Testosterone is the primary natural male androgen. Many people have argued that because it is natural that it is the best. The body has several elaborate systems to prevent what it sees as an overload of testosterone in the system. As you add more testosterone, enzymes such as aromatase and 5-alpha reductase work harder to keep a state of equilibrium and therefore to lower testosterone levels1. This produces more estrogen and DHT. Testosterone binds very well to SHBG and only a small fraction circulates in the free state2,3.
As with nandrolone, all esters of testosterone result in the same drug being delivered to the muscle after the ester is stripped off. The ester controls how slowly testosterone will be released into the body. Several things can influence the release of testosterone from an ester depot including the size of the depot, the concentration of the steroid in the oil vehicle, the type of oil used for vehicle, the injection site (gluteus, deltoid) and others4. Also, as the size of the ester increases, its percentage of the total molecular weight also increases. This means that you get less testosterone per 100 mg of testosterone enanthate (72 mg) than you would with 100 mg of testosterone acetate (87 mg). Testosterone is also available as a water-based suspension. Suspension is very short acting requiring frequent (daily) injections. Many people will use suspension in drug-tested competitions because it is cleared quickly. As this is a water-based injection, it is more prone to bacterial contamination, so extra care must be taken to not contaminate multi-use vials.
As discussed previously, testosterone inhibits 11-beta hydroxylase resulting in decreased levels of free and total cortisol levels as well as decreased CBG levels5. This results in increased levels of deoxycorticosterone which can cause sodium and water retention and increased blood pressure6. Testosterone does not affect TBG and TBPA in the manner described for some of the synthetic AAS5.

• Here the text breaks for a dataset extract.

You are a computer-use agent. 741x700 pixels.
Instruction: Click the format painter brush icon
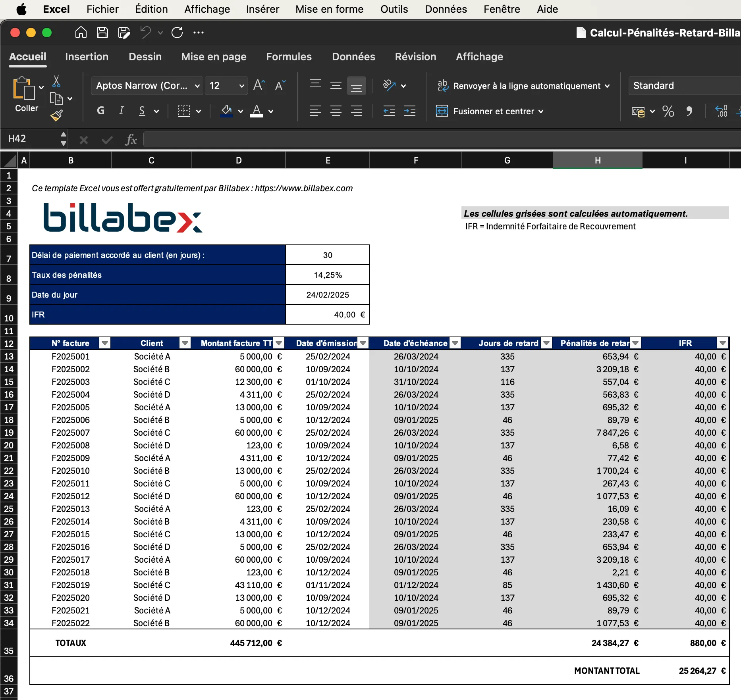[56, 115]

1. Bergink EW, Geelen JA, Turpijn EW: Metabolism and receptor binding of nandrolone and testosterone under in vitro and in vivo conditions. Acta Endocrinol Suppl (Copenh). 271:31-7, 1985
2. Saartok T, Dahlberg E, Gustafsson JA: Relative binding affinity of anabolic-androgenic steroids: comparison of the binding to the androgen receptors in skeletal muscle and in prostate, as well as to sex hormone-binding globulin. Endocrinology. Jun;114(6):2100-6, 1984
3. Pugeat MM, Dunn JF, Nisula BC: Transport of steroid hormones: interaction of 70 drugs with testosterone-binding globulin and corticosteroid-binding globulin in human plasma. J Clin Endocrinol Metab. Jul;53(1):69-75, 1981
4. Minto CF, Howe C, Wishart S, Conway AJ, Handelsman DJ: Pharmacokinetics and pharmacodynamics of nandrolone esters in oil vehicle: effects of ester, injection site and injection volume. J Pharmacol Exp Ther. Apr;281(1):93-102, 1997
5. Barbosa J, Seal US, Doe RP: Effects of anabolic steroids on hormone-binding proteins, serum cortisol and serum nonprotein-bound cortisol. J Clin Endocrinol Metab. Feb;32(2):232-40, 1971
6. Uygur MC, Arik AI, Altug U, Erol D. Effects of the 5 alpha-reductase inhibitor finasteride on serum levels of gonadal, adrenal, and hypophyseal hormones and its clinical significance: a prospective clinical study. Steroids. Apr;63(4):208-13, 1998
Adapted with permission from Seth Robert’s Anabolic Pharmacology, all rights reserved.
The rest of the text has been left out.